NTC and Fort Irwin celebrates Army’s 239th birthday
The National Training Center and Fort Irwin celebrated the Army’s 239th birthday on June 11, just a few days before training of a rotational brigade begins and ahead of the Army birthday June 14.
The theme for this year’s celebration is “America’s Army: Our Profession.” The Army Profession – where military expertise, honorable service, esprit de corps, and stewardship are built on a foundation of trust – strengthens the force through periods of transition, reinforces identity, and provides the critical foundation for the force.
Commander of the NTC, Maj. Gen. Ted Martin, spoke at a ceremony at one of two dining facilities here and said that before “we had a country, we needed an Army.”
“The only reason we have a country is because we have an Army,” Martin said. “That Army started taking care of business in 1775 and hasn’t stopped in 239 years. I’m proud that I’ve been a part of that for the last 31 years.”
Martin expressed that the NTC would ultimately celebrate the Army’s birthday by “taking a brigade combat team out in the wilderness and training them hard” (training for 2nd Stryker Brigade Combat Team, 2nd Infantry Division begins later his week).
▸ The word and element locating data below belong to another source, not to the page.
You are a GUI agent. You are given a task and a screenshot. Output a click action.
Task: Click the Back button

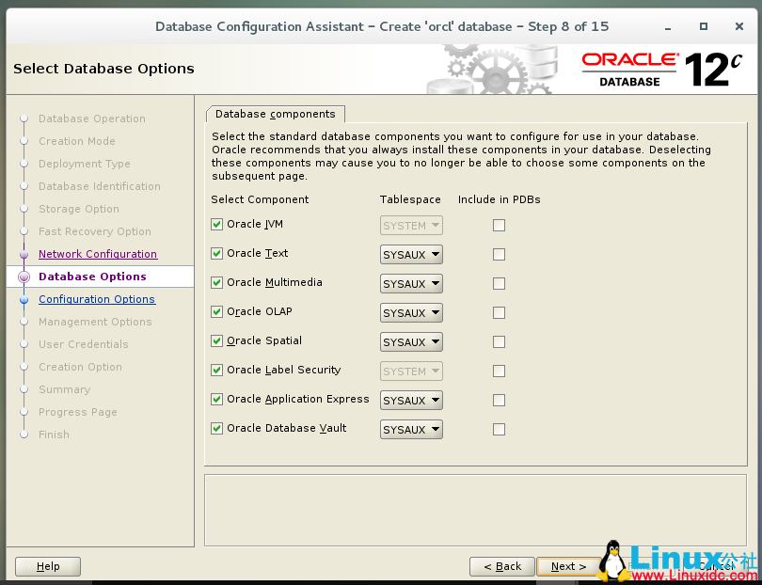point(502,566)
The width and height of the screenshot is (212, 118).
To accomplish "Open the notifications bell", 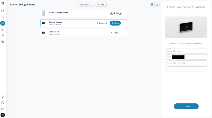I will tap(3, 97).
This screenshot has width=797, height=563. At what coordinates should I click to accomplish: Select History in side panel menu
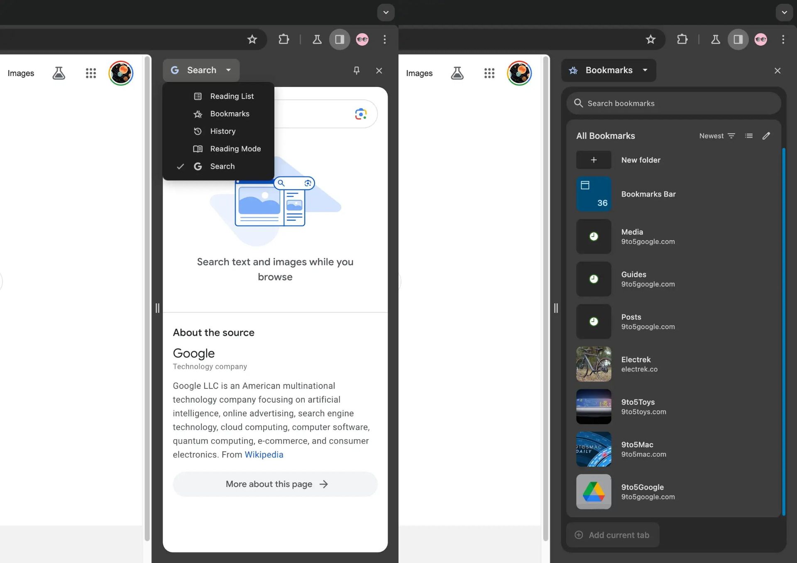click(222, 131)
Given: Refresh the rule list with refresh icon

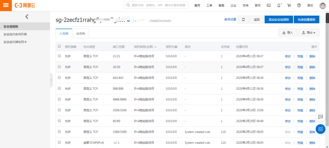Looking at the screenshot, I should click(x=243, y=19).
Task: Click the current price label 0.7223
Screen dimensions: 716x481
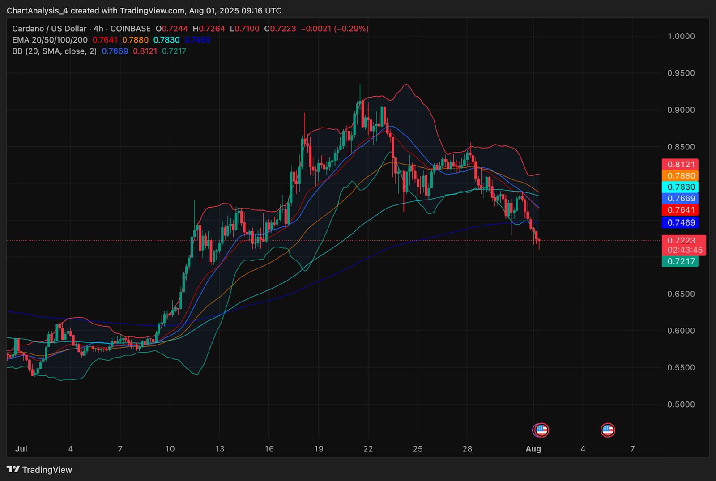Action: point(682,241)
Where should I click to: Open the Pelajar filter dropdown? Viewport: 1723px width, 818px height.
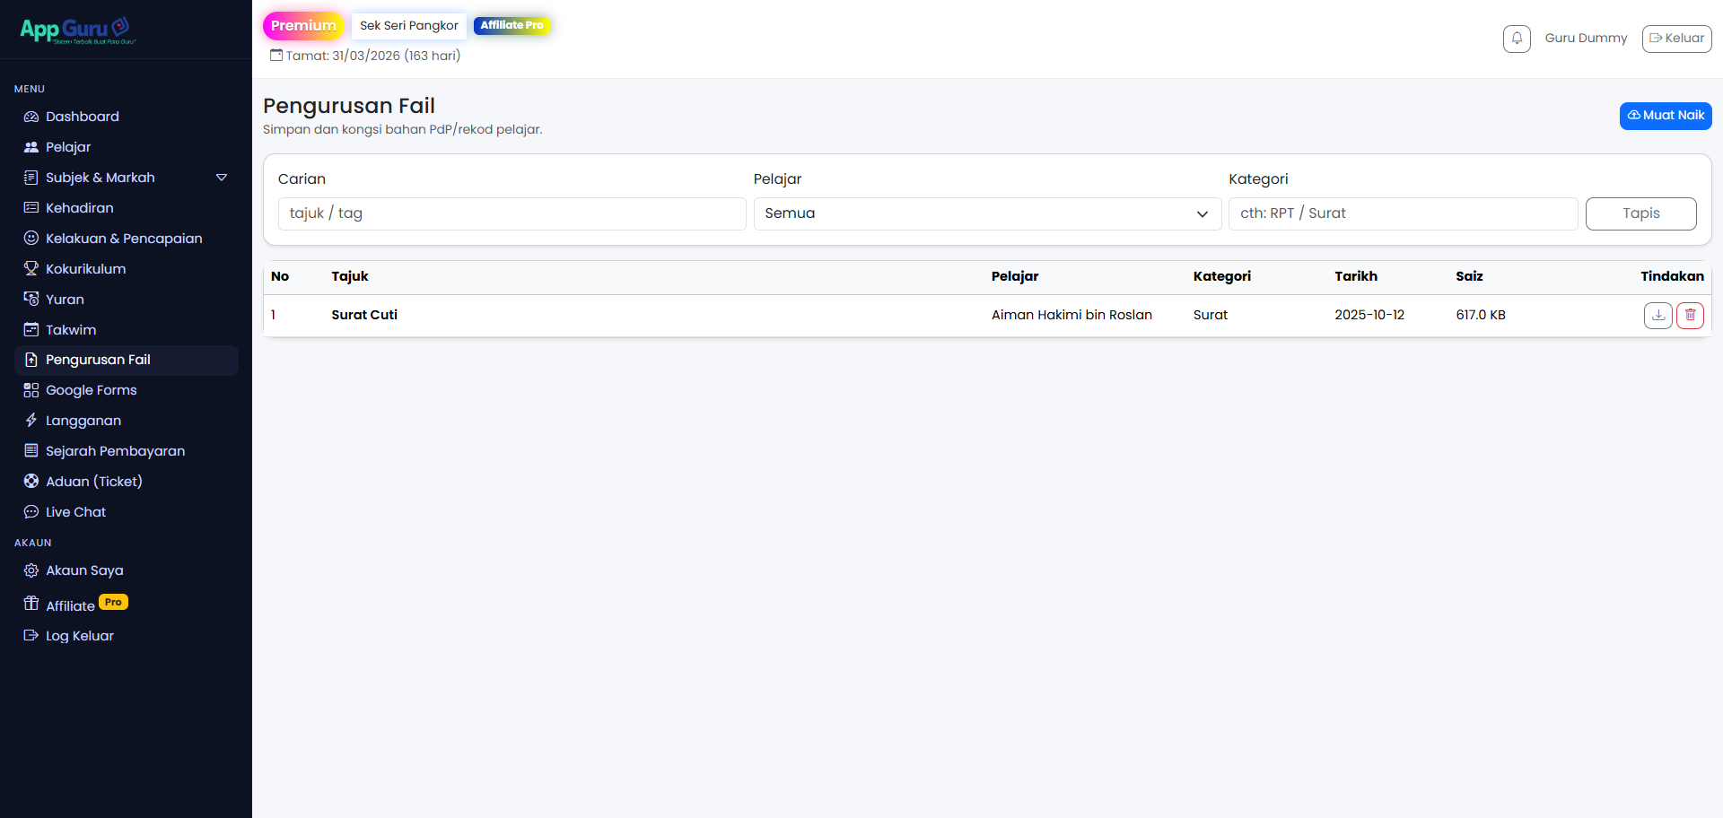986,213
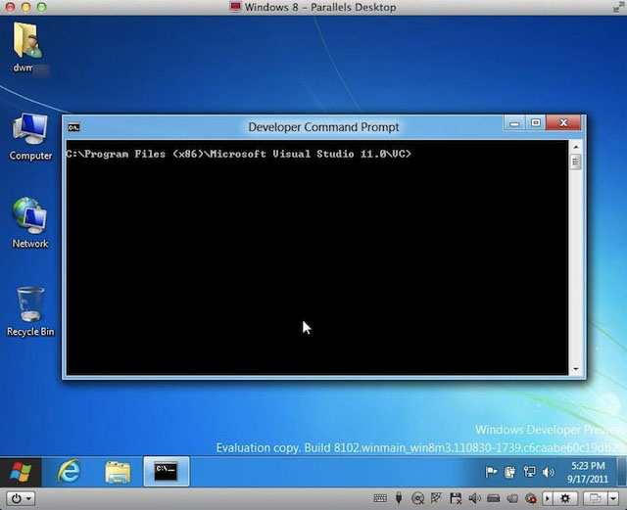Open File Explorer from the taskbar

click(118, 471)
The traditional cutting of a cake was performed by Martin and NTC Command Sgt. Maj. Stephen Travers, along with the youngest and oldest Soldier on the installation. The youngest, Pvt. Austin Heiser serves with 2nd Squadron, 11th Armored Cavalry Regiment, and the oldest, Col. Eric Sabety, serves with United States Army Medical Department Activity here. The cake cutting was flanked by Soldiers wearing period uniforms, going back to the Continental Army of the Revolutionary War.
At the other dining facility, United States Army Garrison at Fort Irwin commander Col. Jon Braga and Sgt. Maj. Danny Knell cut the traditional cake with a ceremonial sword. Representing a junior and senior Soldier were: Pfc. Robert Spataro and Lt. Col. Larry Sheetz.
At both dining facilities, Soldiers and staff decorated the dining areas and created artwork out of pastries and other deserts. Cakes replicated Fort Irwin’s Painted Rocks and a battlefield. Ice sculptures gleamed on tables. Soldiers, Families and civilians filled the facilities and enjoyed the food and festive ambiance.